>> begin Material for the task
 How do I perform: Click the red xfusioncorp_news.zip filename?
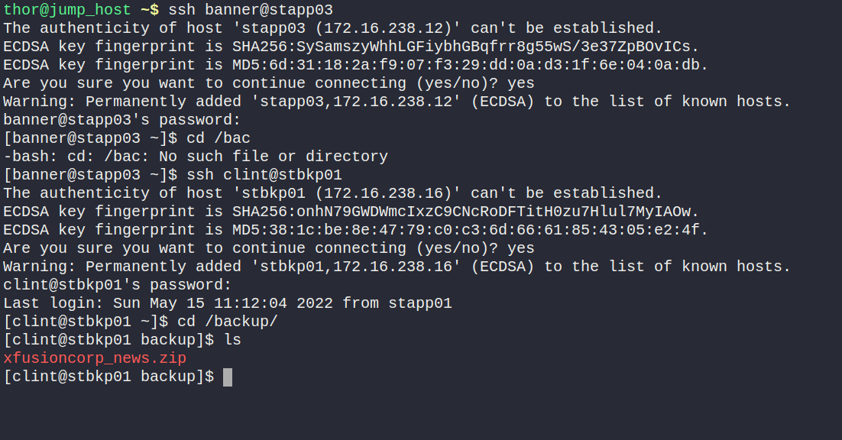click(95, 358)
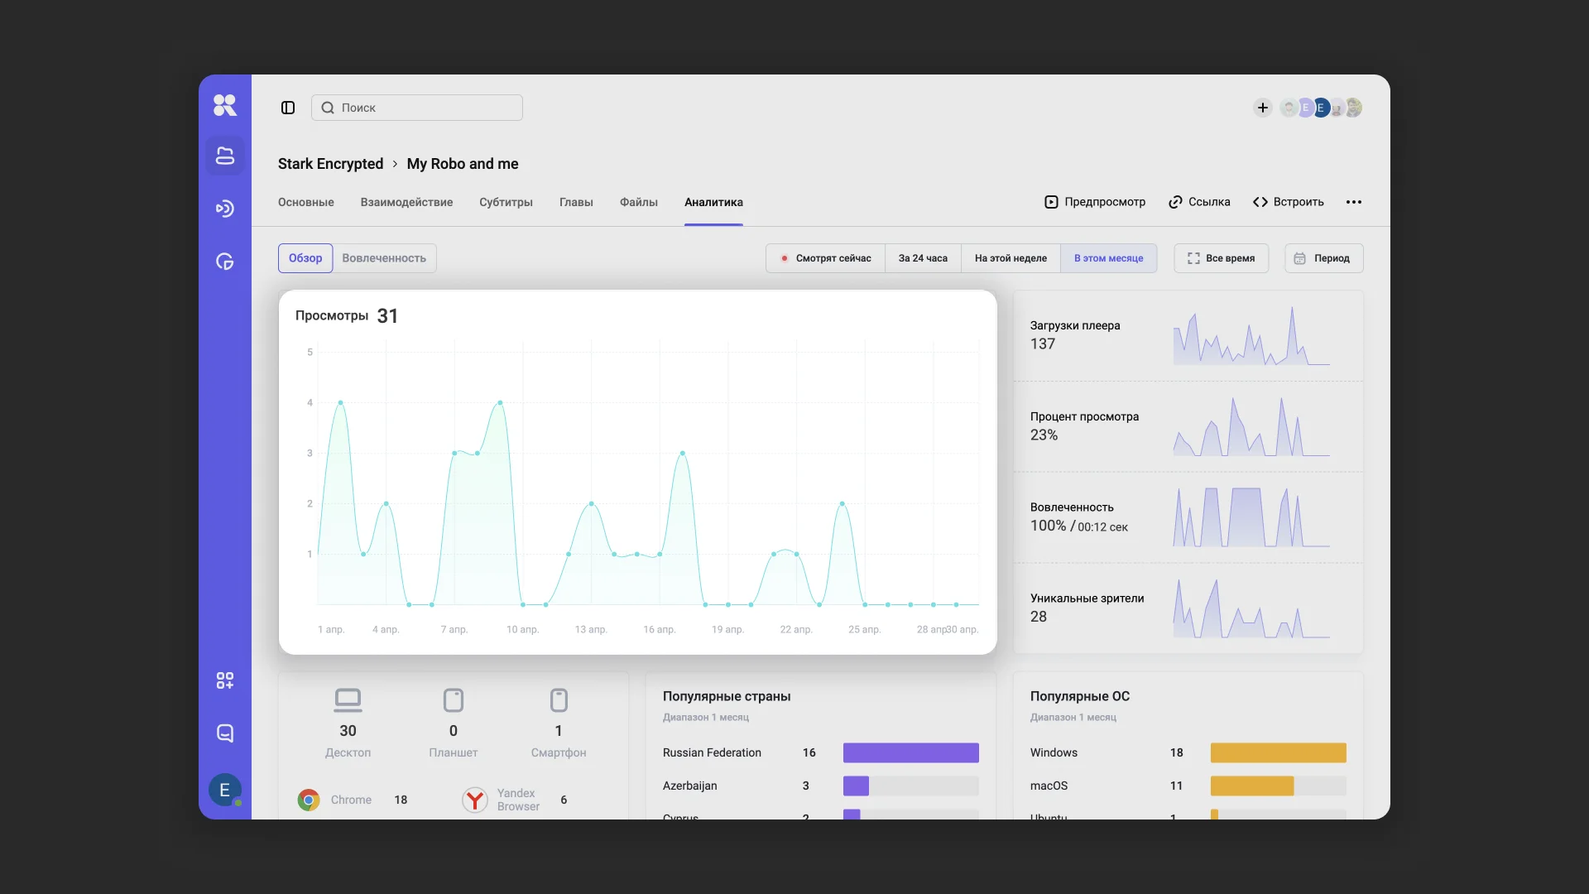Click the plus add member icon
The width and height of the screenshot is (1589, 894).
(1262, 108)
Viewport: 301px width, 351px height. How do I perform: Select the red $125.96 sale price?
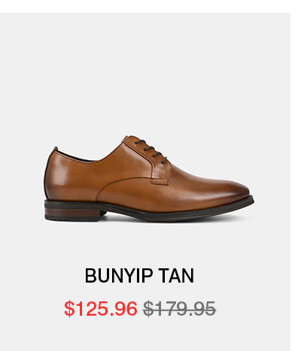(101, 309)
>> end Material for the task
Print every line of the material above word for word, omitting the pictures.

__Expected answer__.
 How do I perform: Click the red xfusioncorp_news.zip filename?
click(95, 358)
Click the plus add member icon
The width and height of the screenshot is (1589, 894).
(1262, 108)
Viewport: 301px width, 351px height. How do I perform: Select the red $125.96 sale price?
(101, 309)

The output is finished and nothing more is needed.